§ **SET EXERCISE**: Update the data below by replacing every occurrence of "Find the location of a particular element" with "Locate the specified element", leaving everything else unchanged.
===== EXTRACTED INFORMATION
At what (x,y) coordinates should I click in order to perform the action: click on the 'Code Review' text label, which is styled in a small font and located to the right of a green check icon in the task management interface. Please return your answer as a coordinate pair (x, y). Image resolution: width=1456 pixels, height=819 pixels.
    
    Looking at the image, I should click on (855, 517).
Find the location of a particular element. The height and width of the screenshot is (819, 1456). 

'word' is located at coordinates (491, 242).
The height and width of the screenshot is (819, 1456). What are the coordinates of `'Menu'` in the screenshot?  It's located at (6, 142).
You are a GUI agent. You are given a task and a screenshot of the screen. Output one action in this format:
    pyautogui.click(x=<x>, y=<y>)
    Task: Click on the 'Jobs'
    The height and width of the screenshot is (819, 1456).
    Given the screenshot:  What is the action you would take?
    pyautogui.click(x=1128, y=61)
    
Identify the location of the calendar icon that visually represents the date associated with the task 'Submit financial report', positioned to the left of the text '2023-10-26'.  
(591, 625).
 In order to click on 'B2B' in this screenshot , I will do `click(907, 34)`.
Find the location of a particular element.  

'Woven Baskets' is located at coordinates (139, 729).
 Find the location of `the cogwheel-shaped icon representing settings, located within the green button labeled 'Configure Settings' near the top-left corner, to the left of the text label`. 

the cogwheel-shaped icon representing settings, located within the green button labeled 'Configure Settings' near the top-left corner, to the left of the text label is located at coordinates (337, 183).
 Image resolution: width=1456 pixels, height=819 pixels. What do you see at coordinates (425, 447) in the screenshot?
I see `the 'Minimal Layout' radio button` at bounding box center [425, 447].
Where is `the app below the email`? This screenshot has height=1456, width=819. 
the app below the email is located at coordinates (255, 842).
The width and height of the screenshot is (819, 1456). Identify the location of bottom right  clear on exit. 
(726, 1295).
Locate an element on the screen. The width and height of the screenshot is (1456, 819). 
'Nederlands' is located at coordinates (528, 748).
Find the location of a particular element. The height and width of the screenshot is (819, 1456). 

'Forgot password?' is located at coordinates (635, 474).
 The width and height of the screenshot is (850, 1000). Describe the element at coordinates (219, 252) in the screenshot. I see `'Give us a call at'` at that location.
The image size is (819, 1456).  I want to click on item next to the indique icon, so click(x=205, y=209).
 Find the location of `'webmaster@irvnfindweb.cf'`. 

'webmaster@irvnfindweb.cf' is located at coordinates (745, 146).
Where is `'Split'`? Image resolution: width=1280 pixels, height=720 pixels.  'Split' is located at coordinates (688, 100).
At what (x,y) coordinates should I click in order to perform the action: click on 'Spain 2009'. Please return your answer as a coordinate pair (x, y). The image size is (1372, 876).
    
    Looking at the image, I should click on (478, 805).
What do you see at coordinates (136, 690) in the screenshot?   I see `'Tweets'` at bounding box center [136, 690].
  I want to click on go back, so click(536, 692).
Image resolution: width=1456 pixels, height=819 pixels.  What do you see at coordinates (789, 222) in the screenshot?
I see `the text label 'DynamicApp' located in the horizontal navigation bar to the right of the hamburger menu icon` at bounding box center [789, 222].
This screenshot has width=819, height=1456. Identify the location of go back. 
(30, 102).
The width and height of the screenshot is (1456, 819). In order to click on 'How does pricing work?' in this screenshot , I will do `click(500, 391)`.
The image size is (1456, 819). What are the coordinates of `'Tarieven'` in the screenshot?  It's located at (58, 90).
==========
§ **SOLUTION BELOW**:
At what (x,y) coordinates should I click in order to perform the action: click on the 'Code Review' text label, which is styled in a small font and located to the right of a green check icon in the task management interface. Please return your answer as a coordinate pair (x, y). Image resolution: width=1456 pixels, height=819 pixels.
    
    Looking at the image, I should click on (855, 517).
Locate the specified element. The height and width of the screenshot is (819, 1456). 

'word' is located at coordinates (491, 242).
The height and width of the screenshot is (819, 1456). What are the coordinates of `'Menu'` in the screenshot?  It's located at (6, 142).
You are a GUI agent. You are given a task and a screenshot of the screen. Output one action in this format:
    pyautogui.click(x=<x>, y=<y>)
    Task: Click on the 'Jobs'
    The height and width of the screenshot is (819, 1456).
    Given the screenshot:  What is the action you would take?
    pyautogui.click(x=1128, y=61)
    
Identify the location of the calendar icon that visually represents the date associated with the task 'Submit financial report', positioned to the left of the text '2023-10-26'.  
(591, 625).
 In order to click on 'B2B' in this screenshot , I will do `click(907, 34)`.
Locate the specified element.  

'Woven Baskets' is located at coordinates (139, 729).
 Find the location of `the cogwheel-shaped icon representing settings, located within the green button labeled 'Configure Settings' near the top-left corner, to the left of the text label`. 

the cogwheel-shaped icon representing settings, located within the green button labeled 'Configure Settings' near the top-left corner, to the left of the text label is located at coordinates (337, 183).
 Image resolution: width=1456 pixels, height=819 pixels. What do you see at coordinates (425, 447) in the screenshot?
I see `the 'Minimal Layout' radio button` at bounding box center [425, 447].
Where is `the app below the email`? This screenshot has height=1456, width=819. 
the app below the email is located at coordinates (255, 842).
The width and height of the screenshot is (819, 1456). Identify the location of bottom right  clear on exit. 
(726, 1295).
Locate an element on the screen. The width and height of the screenshot is (1456, 819). 
'Nederlands' is located at coordinates (528, 748).
Locate the specified element. The height and width of the screenshot is (819, 1456). 

'Forgot password?' is located at coordinates (635, 474).
 The width and height of the screenshot is (850, 1000). Describe the element at coordinates (219, 252) in the screenshot. I see `'Give us a call at'` at that location.
The image size is (819, 1456).  I want to click on item next to the indique icon, so click(x=205, y=209).
 Find the location of `'webmaster@irvnfindweb.cf'`. 

'webmaster@irvnfindweb.cf' is located at coordinates (745, 146).
Where is `'Split'`? Image resolution: width=1280 pixels, height=720 pixels.  'Split' is located at coordinates (688, 100).
At what (x,y) coordinates should I click in order to perform the action: click on 'Spain 2009'. Please return your answer as a coordinate pair (x, y). The image size is (1372, 876).
    
    Looking at the image, I should click on (478, 805).
What do you see at coordinates (136, 690) in the screenshot?   I see `'Tweets'` at bounding box center [136, 690].
  I want to click on go back, so click(536, 692).
Image resolution: width=1456 pixels, height=819 pixels.  What do you see at coordinates (789, 222) in the screenshot?
I see `the text label 'DynamicApp' located in the horizontal navigation bar to the right of the hamburger menu icon` at bounding box center [789, 222].
This screenshot has width=819, height=1456. Identify the location of go back. 
(30, 102).
The width and height of the screenshot is (1456, 819). In order to click on 'How does pricing work?' in this screenshot , I will do `click(500, 391)`.
The image size is (1456, 819). What are the coordinates of `'Tarieven'` in the screenshot?  It's located at (58, 90).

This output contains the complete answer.